▶ _FRAGMENTO CITADO_:
Gracias, Xiao y Lurrezko oinak. 

Todas estas palabras tienen un derrotero semejante al de las voces de germanía, que se forjan dentro de un sociolecto y paulatinamente se van difundiendo hasta que pierden ese carácter de hablar secreto o codificado.


----------



## swift

*ACTUALIZACIÓN* ​Del _Diccionario sohez de uso del español cotidiano_ cito algunos ejemplos auténticos:


> *entender* v. ser homosexual
> 
> [...] «Quería desviar el caso a un asunto de homosexuales. Entiende. Por eso no puede ver a las tordas.» Raúl del Pozo, _Noche de tahúres_. ‖ «Busco chico que entienda, discreto y poco exigente. Dejar aquí el teléfono.» Francisco Umbral, _El Giocondo_. ‖ [...] «... el Agostiú, que tendrá un montón de hijos pero para mí que entiende...» Jaime Romo, _Un cubo lleno de cangrejos_. ‖ [...]
> 
> Carbonell Basset, Delfín. _Diccionario sohez de uso del español cotidiano, popular, desenfadado, familiar, coloquial, grosero y malhablado, con eufemismos, insultos, clichés, solecismos, barbarismos, ñoñerías, jergas y piadosismos._ Barcelona: Ediciones del Serbal, 2007.


----------



## Calambur

Hola.

Llego un poco tarde, pero llego...
En Buenos Aires (zona porteña) el término apareció alrededor de 1980 (es decir, más o menos en la misma época que dice *Xiao*). 
Se usó un tiempo largo y luego me parece que cayó en desuso, o no me crucé con gente que lo usara.

No sé si lo decían los homosexuales entre sí, pero sí lo usaban lo no homosexuales para referirse a ellos (y aquí 'ellos' excluye a 'ellas', pues la palabra apareció en una época en la que el lesbianismo se tapaba muy cuidadosamente).  

Ojalá alguno de los muchachos argentinos cuente si lo conoce.

Saludos._


----------



## Hakuna Matata

En esas épocas estaba yo por la Reina del Plata, y la verdad es que nunca lo escuché en ese sentido, o si lo escuché simplemente no lo _entendí_.


----------



## Miguel On Ojj

swift said:


> Del​_Diccionario *sohez *de uso del español cotidiano​_cito algunos ejemplos auténticos:​


​Hola.

Quizá debería abrir un hilo para no desviar este... Pero es una pequeña curiosidad: ¿alguien sabe si el autor del diccionario que trae swift es el único que usa _*sohez*_ así?¿Y si es alguna especie de broma o referencia al contenido "gamberro" o transgresor del propio diccionario?

Saludos


----------



## swift

Muchas gracias a Calambur y a don Hakuna. 

En cuanto a esto:





Miguel On Ojj said:


> Y si es alguna especie de broma o referencia al contenido "gamberro" o transgresor del propio diccionario?


Estaba seguro de que alguien lo iba a _echar de ver_ —a notar, en costarricense—, Miguel.  De la introducción que el propio autor redactó cito:


> El título fue un regalo de Camilo José Cela; la «h» intercalada es cosa mía. He recuperado esta «h» que utilizaron Sebastián de Covarrubias en su _Tesoro de la lengua castellana o española _(1611) y el _Diccionario de Autoridades_ (1726-39) y otros diccionarios de la Academia Española hasta 1822, porque así, creo, me aparto de la connotación de obsceno o sucio que, incorrectamente, adquirió la palabra en el siglo diez y nueve, y también por su impacto visual. El vocabulario que se incluye es, pues, sohez en el sentido de popular, desenfadado, cotidiano, coloquial, familiar, callejero, malhablado, que empleamos para comunicarnos con vecinos, amigos, conocidos y parientes de manera no estándar, relajada e informal.

▶ _EXTRACTO DE ORIGEN_:
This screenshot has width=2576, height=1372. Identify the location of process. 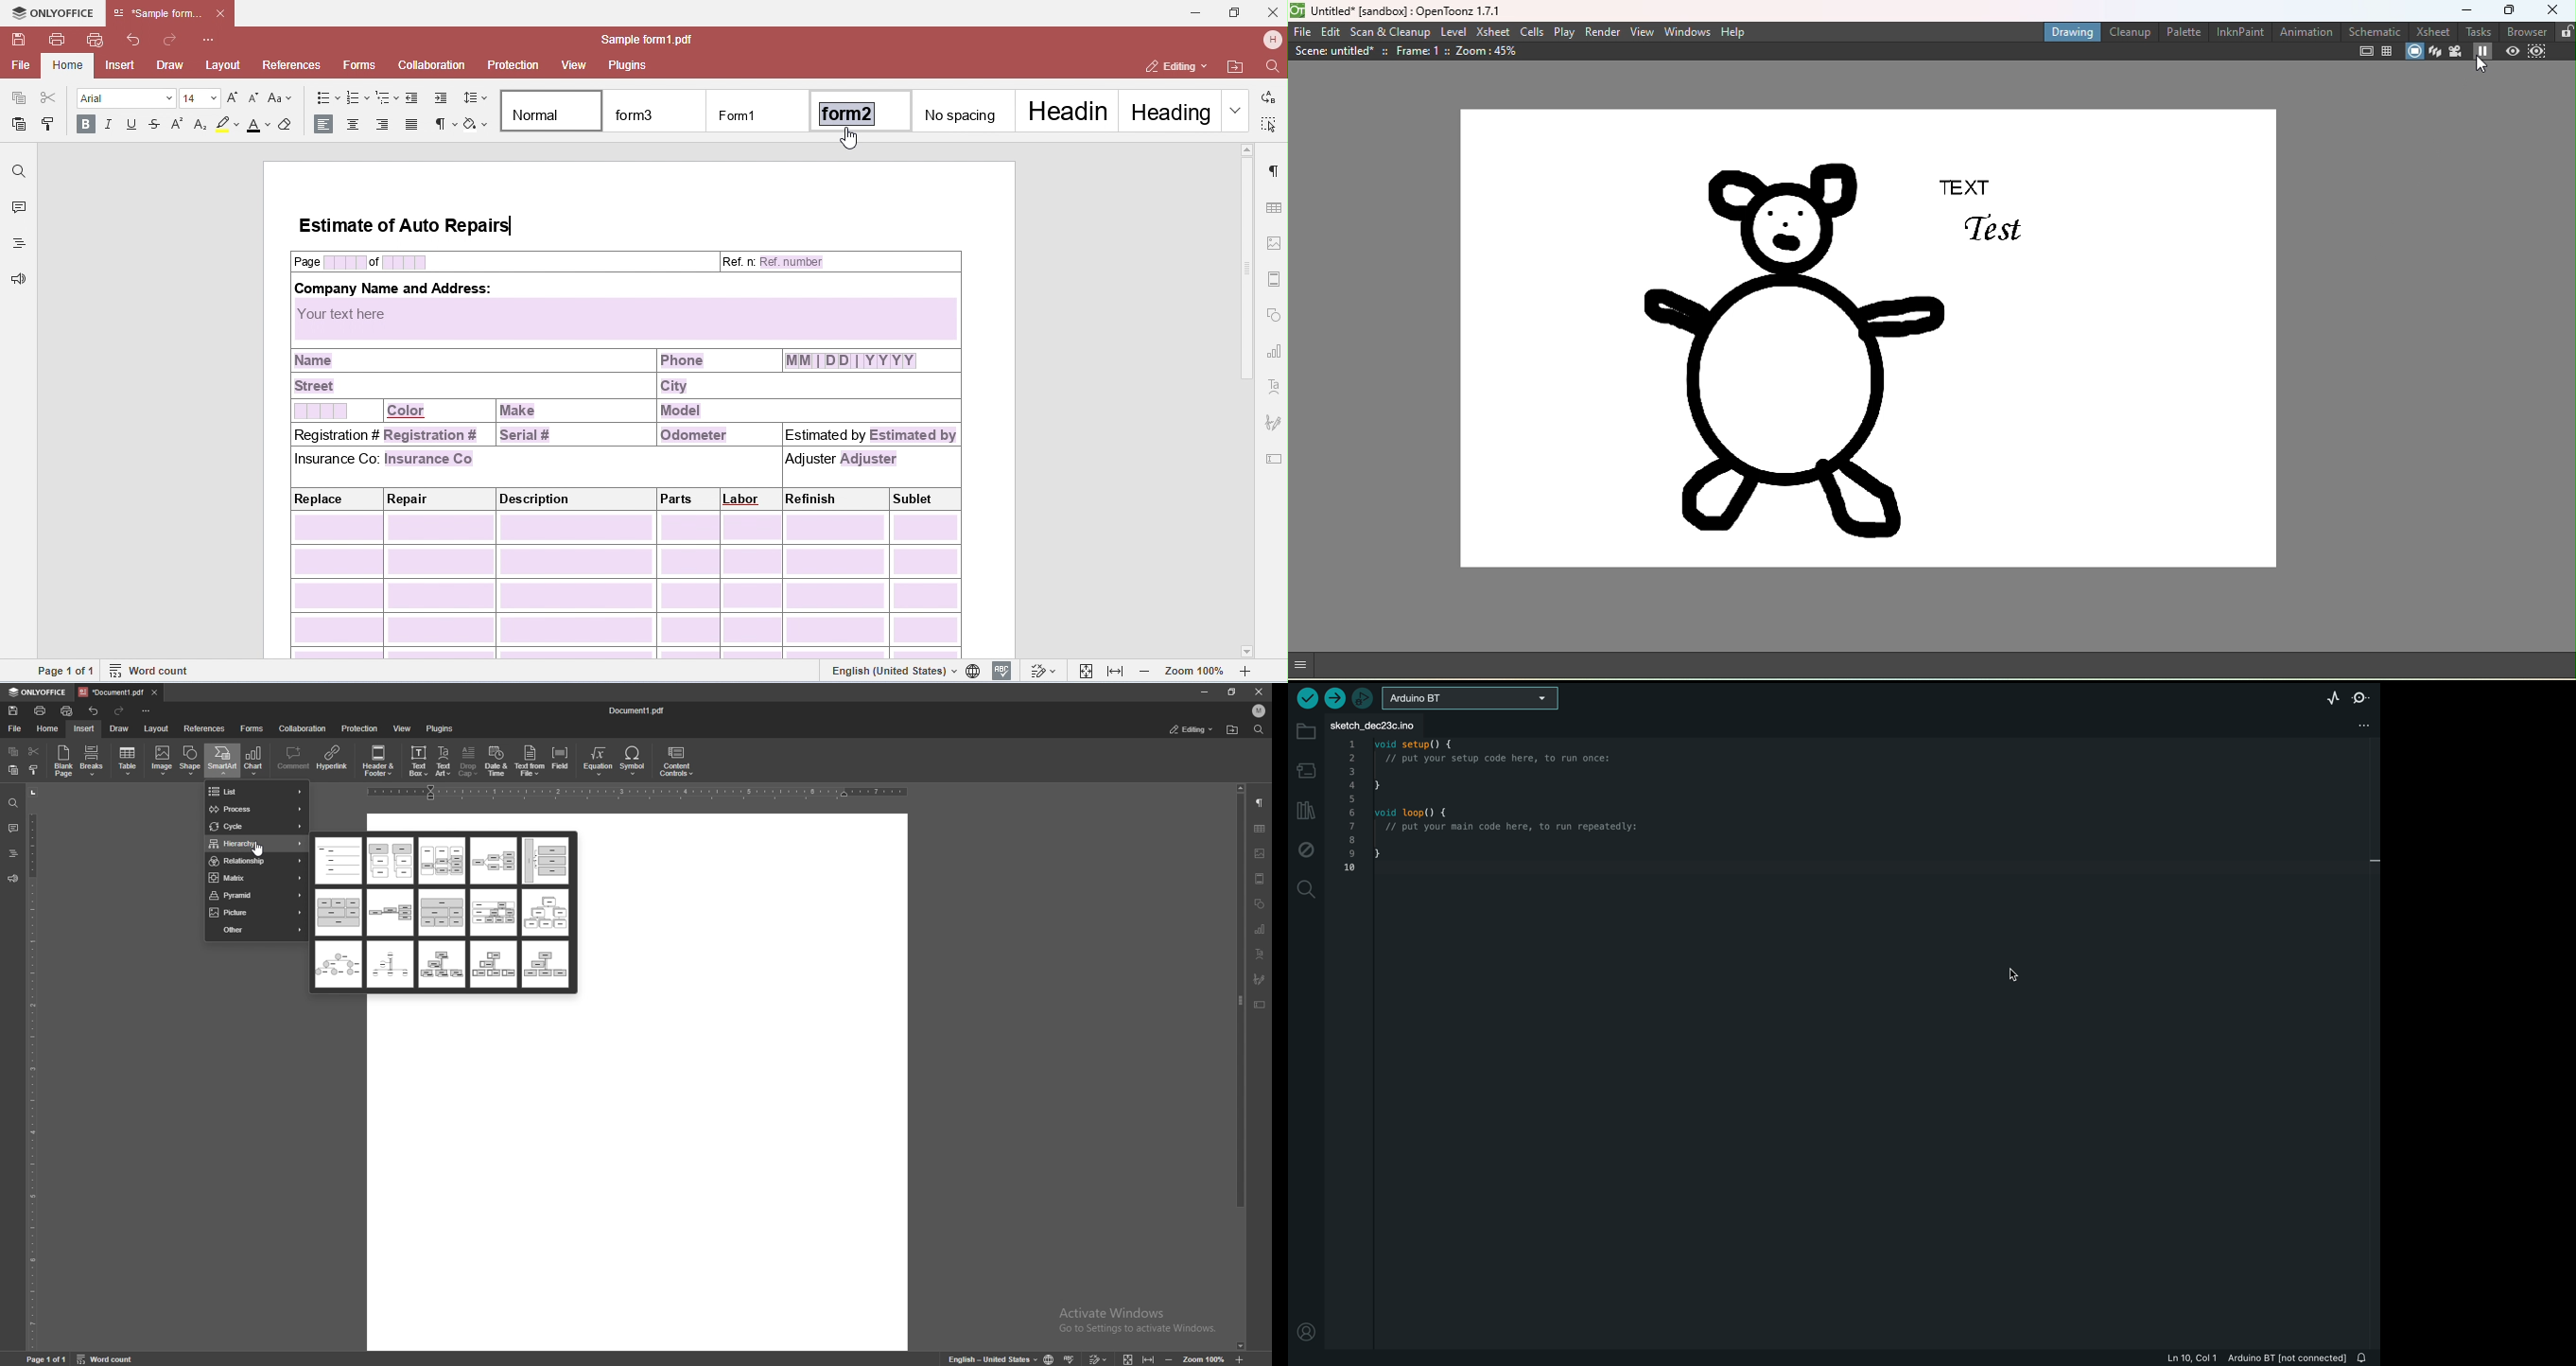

▶ _TAREA BREVE_: Según el fragmento citado, ¿quién le regaló al autor el título de su diccionario? Los datos no tienen relación con el fragmento citado.

▶ _RESPUESTA RESUELTA_: Camilo José Cela.